- [Exercise brief]
Transcribe all of the entries, matching each one exactly.

Pixel coordinate grounding data:
╭──
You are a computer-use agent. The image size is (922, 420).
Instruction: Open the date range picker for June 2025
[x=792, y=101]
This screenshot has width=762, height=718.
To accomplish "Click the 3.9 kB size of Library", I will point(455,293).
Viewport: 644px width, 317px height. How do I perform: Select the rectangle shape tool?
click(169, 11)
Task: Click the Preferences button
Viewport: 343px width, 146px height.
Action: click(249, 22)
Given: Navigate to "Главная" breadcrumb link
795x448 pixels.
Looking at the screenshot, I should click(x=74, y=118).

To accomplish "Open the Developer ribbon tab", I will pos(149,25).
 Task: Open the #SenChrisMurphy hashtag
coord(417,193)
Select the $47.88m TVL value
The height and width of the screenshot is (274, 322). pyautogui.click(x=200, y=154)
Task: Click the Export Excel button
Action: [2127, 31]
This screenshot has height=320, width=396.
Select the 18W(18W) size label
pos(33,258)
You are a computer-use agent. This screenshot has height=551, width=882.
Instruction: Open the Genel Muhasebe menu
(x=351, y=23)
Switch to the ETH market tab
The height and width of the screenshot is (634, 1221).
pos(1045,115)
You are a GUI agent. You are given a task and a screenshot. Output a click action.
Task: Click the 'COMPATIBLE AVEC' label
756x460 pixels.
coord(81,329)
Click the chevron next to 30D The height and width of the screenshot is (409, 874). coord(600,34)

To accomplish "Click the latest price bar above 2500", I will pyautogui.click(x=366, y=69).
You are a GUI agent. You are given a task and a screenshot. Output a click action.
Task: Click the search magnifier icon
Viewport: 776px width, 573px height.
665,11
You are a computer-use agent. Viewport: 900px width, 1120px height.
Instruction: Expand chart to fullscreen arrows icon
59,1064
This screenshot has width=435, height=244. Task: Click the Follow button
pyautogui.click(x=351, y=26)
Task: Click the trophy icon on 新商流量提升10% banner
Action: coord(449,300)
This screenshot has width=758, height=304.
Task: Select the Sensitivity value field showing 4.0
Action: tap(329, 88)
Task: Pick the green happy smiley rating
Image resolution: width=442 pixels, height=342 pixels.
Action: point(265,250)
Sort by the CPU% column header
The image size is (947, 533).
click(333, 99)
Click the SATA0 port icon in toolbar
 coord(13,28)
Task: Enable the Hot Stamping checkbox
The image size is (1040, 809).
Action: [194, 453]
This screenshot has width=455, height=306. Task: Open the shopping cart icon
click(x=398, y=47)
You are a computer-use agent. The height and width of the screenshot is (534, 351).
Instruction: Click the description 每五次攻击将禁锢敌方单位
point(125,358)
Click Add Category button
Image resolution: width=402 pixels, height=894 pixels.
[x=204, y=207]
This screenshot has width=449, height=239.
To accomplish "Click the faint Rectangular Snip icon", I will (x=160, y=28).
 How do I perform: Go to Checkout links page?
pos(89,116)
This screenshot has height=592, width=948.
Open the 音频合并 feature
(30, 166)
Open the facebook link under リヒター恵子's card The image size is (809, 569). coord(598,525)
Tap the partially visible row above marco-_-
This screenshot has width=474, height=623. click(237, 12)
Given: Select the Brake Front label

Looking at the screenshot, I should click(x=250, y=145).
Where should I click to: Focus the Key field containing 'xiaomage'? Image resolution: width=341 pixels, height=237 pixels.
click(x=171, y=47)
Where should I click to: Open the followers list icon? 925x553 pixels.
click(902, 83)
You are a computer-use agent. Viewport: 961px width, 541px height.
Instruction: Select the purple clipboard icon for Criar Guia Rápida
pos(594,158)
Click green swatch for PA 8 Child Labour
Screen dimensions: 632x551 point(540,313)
╰──
- [Written answer]
You are a computer-use agent. The image size is (922, 420).
Instruction: Open the date range picker for June 2025
[x=792, y=101]
This screenshot has width=762, height=718.
To accomplish "Click the 3.9 kB size of Library", I will point(455,293).
Viewport: 644px width, 317px height. How do I perform: Select the rectangle shape tool?
click(169, 11)
Task: Click the Preferences button
Viewport: 343px width, 146px height.
Action: click(249, 22)
Given: Navigate to "Главная" breadcrumb link
795x448 pixels.
Looking at the screenshot, I should click(x=74, y=118).

To accomplish "Open the Developer ribbon tab", I will pos(149,25).
 Task: Open the #SenChrisMurphy hashtag
coord(417,193)
Select the $47.88m TVL value
The height and width of the screenshot is (274, 322). pyautogui.click(x=200, y=154)
Task: Click the Export Excel button
Action: [2127, 31]
This screenshot has height=320, width=396.
Select the 18W(18W) size label
pos(33,258)
You are a computer-use agent. This screenshot has height=551, width=882.
Instruction: Open the Genel Muhasebe menu
(x=351, y=23)
Switch to the ETH market tab
The height and width of the screenshot is (634, 1221).
pos(1045,115)
You are a GUI agent. You are given a task and a screenshot. Output a click action.
Task: Click the 'COMPATIBLE AVEC' label
756x460 pixels.
coord(81,329)
Click the chevron next to 30D The height and width of the screenshot is (409, 874). coord(600,34)

To accomplish "Click the latest price bar above 2500", I will pyautogui.click(x=366, y=69).
You are a GUI agent. You are given a task and a screenshot. Output a click action.
Task: Click the search magnifier icon
Viewport: 776px width, 573px height.
665,11
You are a computer-use agent. Viewport: 900px width, 1120px height.
Instruction: Expand chart to fullscreen arrows icon
59,1064
This screenshot has width=435, height=244. Task: Click the Follow button
pyautogui.click(x=351, y=26)
Task: Click the trophy icon on 新商流量提升10% banner
Action: coord(449,300)
This screenshot has width=758, height=304.
Task: Select the Sensitivity value field showing 4.0
Action: tap(329, 88)
Task: Pick the green happy smiley rating
Image resolution: width=442 pixels, height=342 pixels.
Action: point(265,250)
Sort by the CPU% column header
The image size is (947, 533).
click(333, 99)
Click the SATA0 port icon in toolbar
 coord(13,28)
Task: Enable the Hot Stamping checkbox
The image size is (1040, 809).
Action: [194, 453]
This screenshot has width=455, height=306. Task: Open the shopping cart icon
click(x=398, y=47)
You are a computer-use agent. The height and width of the screenshot is (534, 351).
Instruction: Click the description 每五次攻击将禁锢敌方单位
point(125,358)
Click Add Category button
Image resolution: width=402 pixels, height=894 pixels.
[x=204, y=207]
This screenshot has width=449, height=239.
To accomplish "Click the faint Rectangular Snip icon", I will (x=160, y=28).
 How do I perform: Go to Checkout links page?
pos(89,116)
This screenshot has height=592, width=948.
Open the 音频合并 feature
(30, 166)
Open the facebook link under リヒター恵子's card The image size is (809, 569). coord(598,525)
Tap the partially visible row above marco-_-
This screenshot has width=474, height=623. click(237, 12)
Given: Select the Brake Front label

Looking at the screenshot, I should click(x=250, y=145).
Where should I click to: Focus the Key field containing 'xiaomage'? Image resolution: width=341 pixels, height=237 pixels.
click(x=171, y=47)
Where should I click to: Open the followers list icon? 925x553 pixels.
click(902, 83)
You are a computer-use agent. Viewport: 961px width, 541px height.
Instruction: Select the purple clipboard icon for Criar Guia Rápida
pos(594,158)
Click green swatch for PA 8 Child Labour
Screen dimensions: 632x551 point(540,313)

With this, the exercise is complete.